Resource field	The field the rule applies to, or `*` to match any field. May target a specific path.
Scope	The level of access granted (see the scope table below).
Condition	An optional CEL expression for dynamic, attribute-based, and context-aware rules.

Authorization Scopes

Scope	Grants
Read only	Read access to the matched fields.
Read / write	Read and write access to the matched fields.
Full	Full access, including operations beyond read and write.

CEL Conditions

The condition accepts a CEL (Common Expression Language) expression that is evaluated at authorization time. This enables attribute-based access control: a rule can grant access only when runtime attributes of the user, the resource, or the request context satisfy the expression. Wildcard matching on the resource type and field combines with conditions to express broad rules that are narrowed precisely.

Sessions

An authenticated session represents the signed-in user, their active role, and the effective permissions and responsibilities that role grants. Sessions have a bounded lifetime and expire automatically.

Session Settings

Session behavior is governed by configurable settings: the password policy (minimum length and the required character classes) and the account-lockout settings. Sessions expire automatically.

Account Lockout

Accounts lock automatically after repeated failed sign-ins. Both the number of attempts that triggers a lock and how long the lock lasts are configurable.

A locked account cannot sign in

A locked account cannot create a session at all. While the account remains locked, sign-in is refused and no session is issued, regardless of the roles or permissions assigned to the user.

Authentication Flow

The end-to-end flow from credentials to an authorized request proceeds as follows:

A user is created (or registers) with an authentication method of Native, LDAP, or OAuth.
The user signs in via credentials, an LDAP bind, or an OAuth provider redirect.
The credentials are validated and a session is created.
The user's assigned roles are resolved into effective UI permissions and responsibilities for the session.
The user may switch to any other assigned role; the effective permissions are recomputed dynamically.
Data-plane requests are checked against the permission rules by matching resource type, field, and scope, with any CEL condition evaluated for context.

Managing Security

The Permissions Manager app (gated by the app.permissions-manager permission) is the central place to manage users, roles, and permission rules. Because it manages the security model itself, access is restricted to users whose roles grant that permission.

Edition Differences

First-time setup and initial user provisioning differ between editions. For a full comparison, see Editions: Cloud vs CE.

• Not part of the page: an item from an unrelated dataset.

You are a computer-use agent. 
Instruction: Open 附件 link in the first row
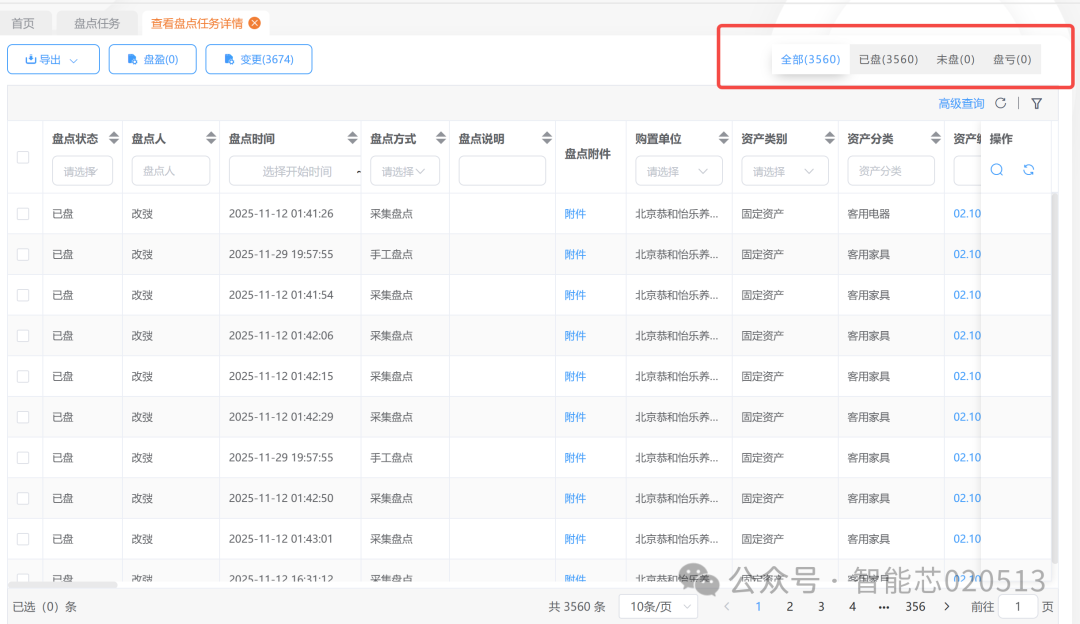point(575,214)
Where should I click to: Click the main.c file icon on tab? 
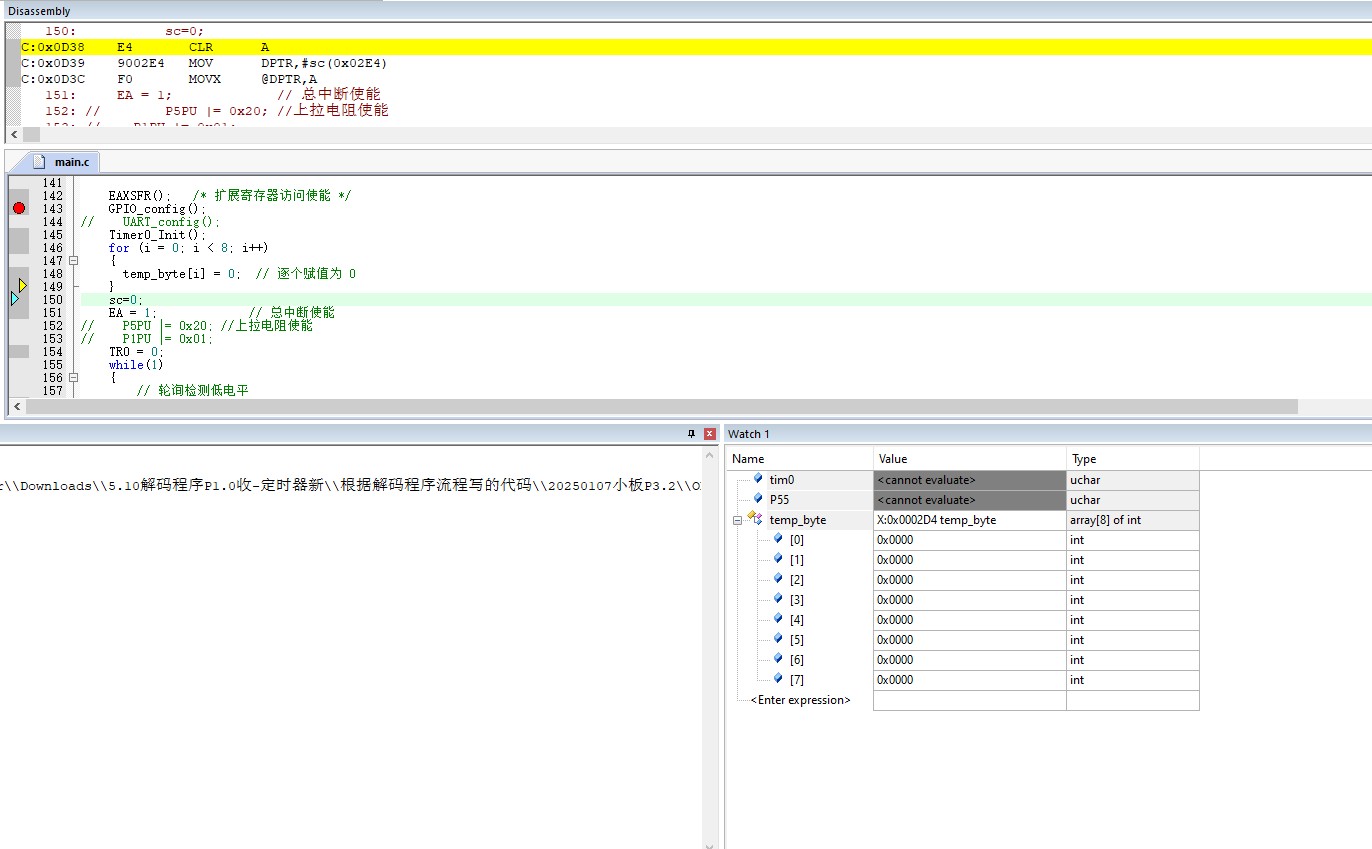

Community Edition (CE) enforces a first-time setup step: the Owner user must complete password setup before the system becomes available.
Cloud deployments auto-create an initial Owner user with all four default roles assigned (Owner, Administrator, Engineer, Operator) and single sign-on enabled.

Cloud Single Sign-On

For cloud deployments, single sign-on is configured automatically: the initial user is signed in without a separate setup step, and the per-deployment domain is provisioned for you.

Pair access control with transport security

RBAC governs who may do what, but it does not protect data in transit. Terminate connections with TLS and provision certificates as described in Certificates.